- **Task to carry out**: Look through the entries below. Report each line that has the word "computer" in it.

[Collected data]

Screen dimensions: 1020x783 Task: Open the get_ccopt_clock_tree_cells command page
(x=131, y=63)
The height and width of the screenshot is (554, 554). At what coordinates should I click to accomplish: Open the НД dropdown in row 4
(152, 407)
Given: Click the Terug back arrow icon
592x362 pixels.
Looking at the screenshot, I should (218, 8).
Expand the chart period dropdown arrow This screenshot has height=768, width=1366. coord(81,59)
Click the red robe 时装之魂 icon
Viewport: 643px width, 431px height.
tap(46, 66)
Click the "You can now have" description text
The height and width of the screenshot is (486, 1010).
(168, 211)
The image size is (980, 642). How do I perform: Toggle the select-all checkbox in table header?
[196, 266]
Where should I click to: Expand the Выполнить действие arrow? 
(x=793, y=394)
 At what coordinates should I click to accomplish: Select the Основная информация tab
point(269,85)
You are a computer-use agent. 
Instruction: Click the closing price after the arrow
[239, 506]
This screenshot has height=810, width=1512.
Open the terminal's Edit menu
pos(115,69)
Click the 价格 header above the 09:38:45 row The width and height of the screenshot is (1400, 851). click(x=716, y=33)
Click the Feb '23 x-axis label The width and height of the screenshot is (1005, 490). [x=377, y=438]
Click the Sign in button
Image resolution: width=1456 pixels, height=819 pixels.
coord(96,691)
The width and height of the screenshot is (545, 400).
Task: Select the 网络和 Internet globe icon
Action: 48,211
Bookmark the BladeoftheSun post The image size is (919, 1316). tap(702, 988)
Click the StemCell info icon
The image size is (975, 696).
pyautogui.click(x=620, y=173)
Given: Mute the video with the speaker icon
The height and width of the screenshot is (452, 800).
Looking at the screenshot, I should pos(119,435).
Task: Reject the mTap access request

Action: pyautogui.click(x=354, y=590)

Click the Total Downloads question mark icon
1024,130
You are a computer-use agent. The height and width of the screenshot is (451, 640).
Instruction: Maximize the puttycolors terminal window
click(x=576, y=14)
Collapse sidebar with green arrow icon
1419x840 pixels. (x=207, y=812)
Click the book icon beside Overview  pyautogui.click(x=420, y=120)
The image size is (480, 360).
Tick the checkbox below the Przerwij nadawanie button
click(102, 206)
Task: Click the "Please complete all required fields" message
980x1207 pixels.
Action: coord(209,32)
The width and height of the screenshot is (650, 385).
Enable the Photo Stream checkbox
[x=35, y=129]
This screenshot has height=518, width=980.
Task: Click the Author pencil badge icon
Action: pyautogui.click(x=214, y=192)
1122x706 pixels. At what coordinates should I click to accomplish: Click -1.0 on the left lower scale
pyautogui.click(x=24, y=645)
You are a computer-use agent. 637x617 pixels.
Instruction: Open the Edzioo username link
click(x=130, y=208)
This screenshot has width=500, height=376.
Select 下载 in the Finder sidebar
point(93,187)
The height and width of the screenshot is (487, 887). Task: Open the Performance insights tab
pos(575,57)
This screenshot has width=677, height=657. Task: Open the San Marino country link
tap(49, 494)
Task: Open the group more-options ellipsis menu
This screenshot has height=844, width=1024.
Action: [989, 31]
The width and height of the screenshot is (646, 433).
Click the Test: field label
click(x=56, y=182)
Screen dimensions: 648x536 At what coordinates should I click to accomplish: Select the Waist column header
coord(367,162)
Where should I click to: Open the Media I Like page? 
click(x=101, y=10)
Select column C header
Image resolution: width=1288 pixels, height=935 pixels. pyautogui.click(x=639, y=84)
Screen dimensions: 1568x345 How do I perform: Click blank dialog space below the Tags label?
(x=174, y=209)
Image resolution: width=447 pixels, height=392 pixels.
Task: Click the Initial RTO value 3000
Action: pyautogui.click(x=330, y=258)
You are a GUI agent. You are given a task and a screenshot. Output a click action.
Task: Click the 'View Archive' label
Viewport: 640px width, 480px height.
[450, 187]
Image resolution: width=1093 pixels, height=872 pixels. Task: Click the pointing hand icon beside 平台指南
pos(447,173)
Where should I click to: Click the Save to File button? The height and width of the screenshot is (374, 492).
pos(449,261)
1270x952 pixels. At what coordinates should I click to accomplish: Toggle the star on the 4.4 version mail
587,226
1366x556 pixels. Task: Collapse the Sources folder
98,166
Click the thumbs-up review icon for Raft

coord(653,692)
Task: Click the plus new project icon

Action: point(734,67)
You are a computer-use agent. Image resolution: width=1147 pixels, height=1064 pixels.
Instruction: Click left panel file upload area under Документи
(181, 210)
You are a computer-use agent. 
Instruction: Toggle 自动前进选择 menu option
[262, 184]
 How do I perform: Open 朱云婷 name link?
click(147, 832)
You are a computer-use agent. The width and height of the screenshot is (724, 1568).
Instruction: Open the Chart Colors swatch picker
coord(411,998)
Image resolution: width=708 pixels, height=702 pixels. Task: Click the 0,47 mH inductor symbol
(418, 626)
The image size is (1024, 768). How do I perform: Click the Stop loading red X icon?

- **Exercise result**:
You are a computer-use agent. 
You are a computer-use agent. The height and width of the screenshot is (451, 640).
You are a computer-use agent. 637x617 pixels.
You are a computer-use agent. Image resolution: width=1147 pixels, height=1064 pixels.
You are a computer-use agent. 
You are a computer-use agent. The width and height of the screenshot is (724, 1568).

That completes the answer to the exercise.